The autumn season started today with announcements from two major financial institutions – JPMorgan Chase & Co. (JPM) and Wells Fargo & Company (WFC) – and the reactions couldn't be any different. 19659003] The JPMorgan stock market went higher on the opening bell – opened at the highest level in 2019 – and continued to climb higher throughout the day and closed at $ 111.21. Wells Fargo shares, on the other hand, tried to climb higher in early trading, but ended up pushing under $ 47.50 key support to close the $ 46.49 day.
So what was the difference? Both companies beat their earnings expectations – with JPMorgan, the consensus estimates at $ 2.35 with $ 0.30 per share and Wells Fargo estimates the consensus estimate at $ 1.10 with $ 0.10 per share. However, the earnings are backward numbers. While these numbers are important, investors tend to care more about what the company will do in the future than it has done in the past.
That's why Wells Fargo's CFO John Shrewsberry is a downgrade of the bank's net moving forward interest rates so disappointing. Investors had expected the bank to forecast net interest income somewhere between a 2% contraction and a 2% growth in 2019. Instead, Shrewsberry said the bank expects a contraction of somewhere between 2% and 5%. It appears that a flat yield curve and rising deposit rates – driven by banks competing with each other to attract new customers – are primarily due to expected contraction.

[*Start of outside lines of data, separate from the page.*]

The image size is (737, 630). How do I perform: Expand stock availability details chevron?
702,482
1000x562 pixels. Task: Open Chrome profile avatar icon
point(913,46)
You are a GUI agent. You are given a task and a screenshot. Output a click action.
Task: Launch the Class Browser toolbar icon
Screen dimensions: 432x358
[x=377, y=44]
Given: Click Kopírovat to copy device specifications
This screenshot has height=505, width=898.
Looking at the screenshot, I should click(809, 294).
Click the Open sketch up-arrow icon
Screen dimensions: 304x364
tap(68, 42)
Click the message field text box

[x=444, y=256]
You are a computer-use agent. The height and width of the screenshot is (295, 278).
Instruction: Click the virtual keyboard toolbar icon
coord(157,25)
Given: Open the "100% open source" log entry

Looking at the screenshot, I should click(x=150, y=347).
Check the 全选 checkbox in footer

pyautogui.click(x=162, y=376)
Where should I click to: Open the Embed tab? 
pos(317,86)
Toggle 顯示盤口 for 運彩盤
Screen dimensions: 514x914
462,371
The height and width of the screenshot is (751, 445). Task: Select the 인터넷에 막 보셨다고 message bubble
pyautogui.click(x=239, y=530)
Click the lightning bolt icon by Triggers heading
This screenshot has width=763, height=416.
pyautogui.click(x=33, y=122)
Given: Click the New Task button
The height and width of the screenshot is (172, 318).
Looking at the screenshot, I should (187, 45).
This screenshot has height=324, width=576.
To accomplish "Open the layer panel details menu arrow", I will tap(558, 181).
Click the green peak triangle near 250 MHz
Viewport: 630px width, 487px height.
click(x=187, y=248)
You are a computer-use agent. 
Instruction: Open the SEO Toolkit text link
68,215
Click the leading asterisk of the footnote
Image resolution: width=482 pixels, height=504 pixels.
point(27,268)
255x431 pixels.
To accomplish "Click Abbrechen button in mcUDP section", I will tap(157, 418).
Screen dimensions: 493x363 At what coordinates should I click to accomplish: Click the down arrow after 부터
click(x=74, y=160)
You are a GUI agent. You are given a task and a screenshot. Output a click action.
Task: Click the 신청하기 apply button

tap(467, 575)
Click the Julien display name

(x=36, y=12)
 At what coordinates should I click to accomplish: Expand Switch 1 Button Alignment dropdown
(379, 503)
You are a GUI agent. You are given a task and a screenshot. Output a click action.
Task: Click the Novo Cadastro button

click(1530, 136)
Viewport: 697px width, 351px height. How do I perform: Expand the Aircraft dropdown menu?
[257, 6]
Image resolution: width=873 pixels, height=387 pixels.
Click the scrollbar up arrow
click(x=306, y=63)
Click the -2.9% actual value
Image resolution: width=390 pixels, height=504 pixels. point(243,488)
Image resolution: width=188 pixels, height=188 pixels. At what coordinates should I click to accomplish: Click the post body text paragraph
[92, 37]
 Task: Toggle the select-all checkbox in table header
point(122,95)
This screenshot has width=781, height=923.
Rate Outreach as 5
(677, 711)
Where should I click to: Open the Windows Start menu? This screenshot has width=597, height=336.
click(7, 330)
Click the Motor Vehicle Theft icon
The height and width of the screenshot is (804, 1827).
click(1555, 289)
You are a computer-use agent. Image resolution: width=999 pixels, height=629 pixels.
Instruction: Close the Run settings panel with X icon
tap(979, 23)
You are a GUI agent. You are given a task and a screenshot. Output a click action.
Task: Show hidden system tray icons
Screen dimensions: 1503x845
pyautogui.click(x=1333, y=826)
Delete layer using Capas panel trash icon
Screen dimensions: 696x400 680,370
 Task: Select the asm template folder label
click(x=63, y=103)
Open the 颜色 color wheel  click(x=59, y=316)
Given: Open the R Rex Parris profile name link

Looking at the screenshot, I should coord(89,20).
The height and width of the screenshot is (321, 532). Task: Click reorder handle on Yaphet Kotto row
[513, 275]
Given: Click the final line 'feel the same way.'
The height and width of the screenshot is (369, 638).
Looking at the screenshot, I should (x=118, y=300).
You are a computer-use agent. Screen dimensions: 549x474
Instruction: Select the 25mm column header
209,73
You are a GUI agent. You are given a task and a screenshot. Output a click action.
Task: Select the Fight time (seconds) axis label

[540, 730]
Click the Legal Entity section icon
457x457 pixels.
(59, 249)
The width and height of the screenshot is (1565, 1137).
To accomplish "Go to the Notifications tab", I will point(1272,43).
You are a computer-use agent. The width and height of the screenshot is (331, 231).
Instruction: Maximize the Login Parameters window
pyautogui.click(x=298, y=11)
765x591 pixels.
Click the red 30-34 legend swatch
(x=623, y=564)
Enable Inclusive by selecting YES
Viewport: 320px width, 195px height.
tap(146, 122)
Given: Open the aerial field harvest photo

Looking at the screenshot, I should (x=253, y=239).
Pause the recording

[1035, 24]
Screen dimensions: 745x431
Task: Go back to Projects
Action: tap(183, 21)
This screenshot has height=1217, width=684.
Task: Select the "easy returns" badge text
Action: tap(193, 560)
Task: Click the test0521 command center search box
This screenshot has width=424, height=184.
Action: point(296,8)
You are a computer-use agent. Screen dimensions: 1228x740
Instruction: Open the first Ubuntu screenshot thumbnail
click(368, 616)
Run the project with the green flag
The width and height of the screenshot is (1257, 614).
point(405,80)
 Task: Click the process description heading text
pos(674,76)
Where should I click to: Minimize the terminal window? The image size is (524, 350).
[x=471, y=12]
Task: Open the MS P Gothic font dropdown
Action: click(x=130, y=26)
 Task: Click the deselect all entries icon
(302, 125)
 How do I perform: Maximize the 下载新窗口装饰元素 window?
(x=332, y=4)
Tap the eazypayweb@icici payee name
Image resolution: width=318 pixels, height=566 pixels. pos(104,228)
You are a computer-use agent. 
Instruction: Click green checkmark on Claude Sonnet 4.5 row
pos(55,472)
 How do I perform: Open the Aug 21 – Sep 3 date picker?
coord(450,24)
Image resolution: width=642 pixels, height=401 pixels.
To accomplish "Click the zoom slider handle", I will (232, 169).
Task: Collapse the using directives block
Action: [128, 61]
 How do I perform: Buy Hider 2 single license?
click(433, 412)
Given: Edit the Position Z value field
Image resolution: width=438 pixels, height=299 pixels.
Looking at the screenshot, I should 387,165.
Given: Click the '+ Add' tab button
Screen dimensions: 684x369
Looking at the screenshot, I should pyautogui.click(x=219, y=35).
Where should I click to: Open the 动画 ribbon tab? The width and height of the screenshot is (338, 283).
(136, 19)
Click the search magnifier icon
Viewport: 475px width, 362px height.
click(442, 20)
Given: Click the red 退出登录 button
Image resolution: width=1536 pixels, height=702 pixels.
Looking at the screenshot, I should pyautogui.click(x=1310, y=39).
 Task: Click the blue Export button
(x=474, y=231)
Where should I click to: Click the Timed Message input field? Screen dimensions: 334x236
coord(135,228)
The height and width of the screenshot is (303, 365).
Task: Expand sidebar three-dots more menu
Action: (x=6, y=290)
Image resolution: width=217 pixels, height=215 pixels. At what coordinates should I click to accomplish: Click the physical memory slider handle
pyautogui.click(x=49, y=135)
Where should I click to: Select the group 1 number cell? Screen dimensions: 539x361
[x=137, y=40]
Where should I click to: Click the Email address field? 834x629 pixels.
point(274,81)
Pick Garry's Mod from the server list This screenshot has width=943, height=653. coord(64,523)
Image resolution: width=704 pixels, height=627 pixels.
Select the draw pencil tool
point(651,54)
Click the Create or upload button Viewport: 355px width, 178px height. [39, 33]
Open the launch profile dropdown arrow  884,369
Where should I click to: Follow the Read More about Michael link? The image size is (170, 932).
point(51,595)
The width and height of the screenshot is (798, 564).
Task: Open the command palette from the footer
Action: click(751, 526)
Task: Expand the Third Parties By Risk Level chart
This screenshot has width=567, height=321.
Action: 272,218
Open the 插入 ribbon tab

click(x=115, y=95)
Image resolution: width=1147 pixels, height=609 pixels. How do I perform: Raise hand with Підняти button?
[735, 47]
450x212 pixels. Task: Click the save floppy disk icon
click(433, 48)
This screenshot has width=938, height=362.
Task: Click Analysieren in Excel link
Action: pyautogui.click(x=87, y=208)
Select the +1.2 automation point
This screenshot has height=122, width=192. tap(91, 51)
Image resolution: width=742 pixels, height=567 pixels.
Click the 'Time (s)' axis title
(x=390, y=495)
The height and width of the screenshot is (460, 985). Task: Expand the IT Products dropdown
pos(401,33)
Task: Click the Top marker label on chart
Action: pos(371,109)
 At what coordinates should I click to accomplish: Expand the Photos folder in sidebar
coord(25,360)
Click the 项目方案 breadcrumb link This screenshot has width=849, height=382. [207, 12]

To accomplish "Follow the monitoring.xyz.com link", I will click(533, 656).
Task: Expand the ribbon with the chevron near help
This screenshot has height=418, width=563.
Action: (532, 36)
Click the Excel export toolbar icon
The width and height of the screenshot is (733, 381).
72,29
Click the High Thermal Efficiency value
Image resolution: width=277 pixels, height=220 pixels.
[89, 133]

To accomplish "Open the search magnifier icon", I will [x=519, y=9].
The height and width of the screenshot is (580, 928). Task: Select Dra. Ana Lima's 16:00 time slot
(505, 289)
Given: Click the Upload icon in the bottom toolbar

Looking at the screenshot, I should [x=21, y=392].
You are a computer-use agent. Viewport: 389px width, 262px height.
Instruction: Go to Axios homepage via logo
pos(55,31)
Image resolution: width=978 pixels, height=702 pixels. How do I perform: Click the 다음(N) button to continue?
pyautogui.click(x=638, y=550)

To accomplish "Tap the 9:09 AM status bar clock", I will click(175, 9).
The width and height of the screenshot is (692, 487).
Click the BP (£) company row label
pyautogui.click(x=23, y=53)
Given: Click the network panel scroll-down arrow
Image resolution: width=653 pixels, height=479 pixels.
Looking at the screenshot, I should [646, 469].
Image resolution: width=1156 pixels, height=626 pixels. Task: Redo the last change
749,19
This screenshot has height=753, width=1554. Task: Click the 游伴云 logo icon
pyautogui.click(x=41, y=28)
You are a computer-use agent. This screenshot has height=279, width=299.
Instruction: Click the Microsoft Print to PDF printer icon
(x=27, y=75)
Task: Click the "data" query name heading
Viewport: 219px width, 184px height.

Investors responded to this news of an expected contraction by selling shares of Wells Fargo. JPMorgan, on the other hand, was able to attract new investors to the strength of its consumer and community centers and a rise in investment bank profits. The increase in JPMorgan purchases took the stock back to $ 112 resistance level as it had previously established in November and early December 2018, before the bear market withdraws at the end of the year.
Although Wells Fargo did not climb higher today, JPMorgan's strength is a good sign for the rest of the big banks in the financial sector that are going to report revenue next week. S & P 500
S & P 500 established a new high in 2019 by climbing to 2,910.54 in early trading, but it didn't do much after that, and pulled back a little at a close price of 2,907.41. While there is no major upside, the fact that the index has been resilient enough to continue to climb slowly is a positive sign that traders are still cautiously adding the equity portion of their portfolios.
However, not everybody was praising Wall Street today. The health and care sector continued its decline as Anthem, Inc. (ANTM) pushed 8.48% and UnitedHealth Group Incorporated (UNH) fell 5.18% – part of its biggest two-day sales in 10 years – today in the wake at Bernie Sanders
Netflix, Inc.'s (NFLX) share also fell 4.49% on the Walt Disney Company (DIS) announcement, it will launch Disney +, its own streaming video service, at a price of just $ 6, 99 per month. This can be a major threat to Netflix, which has consistently increased the price of its monthly service.
Risk Indicators – VIX
The CBOE Volatility Index (VIX) confirmed the bullish relationship that seems to be permeating Wall Street these days as it closes right at low for the day: 12.0. This is an excellent sign that while investors are still a bit cautious when adding their bullish stock positions, they are not cautious about insuring their portfolio of protective put options on S & P 500.
Usually, investors buys more put options – which increase in value when the underlying asset experiences a fall in prices – on the S&P 500 when they are nervous about the index falling in the future. They hope that the increase in the value of the pillows will compensate for some of the losses they may experience in their stocks.
This increase in demand for the pillow options pushes both the price and the implied volatility levels for sets higher. This results in VIX – an implied volatility index based on S & P 500 put and call options – to move higher as well.
Conversely, when investors are not concerned about the S & P 500 moving lower, they tend to buy fewer pillow options on the index. This decline in demand usually pushes both the price and the implied volatility levels of the cushions lower. As a result, VIX also moves lower.
Seeing VIX close to its lowest level since October 3, 2018 is an encouraging sign that investors believe this can be a boom property season for the US stock market.  Bottom Line – Just Opening Salvo
Although it may be tempting to think of today's price action on Wall Street guarantees us a good earnings season, it's too early to make the claim. Today's bullish earnings figures from JPMorgan and Wells Fargo were merely opening salaries in a month-long process. Look for more volatility ahead.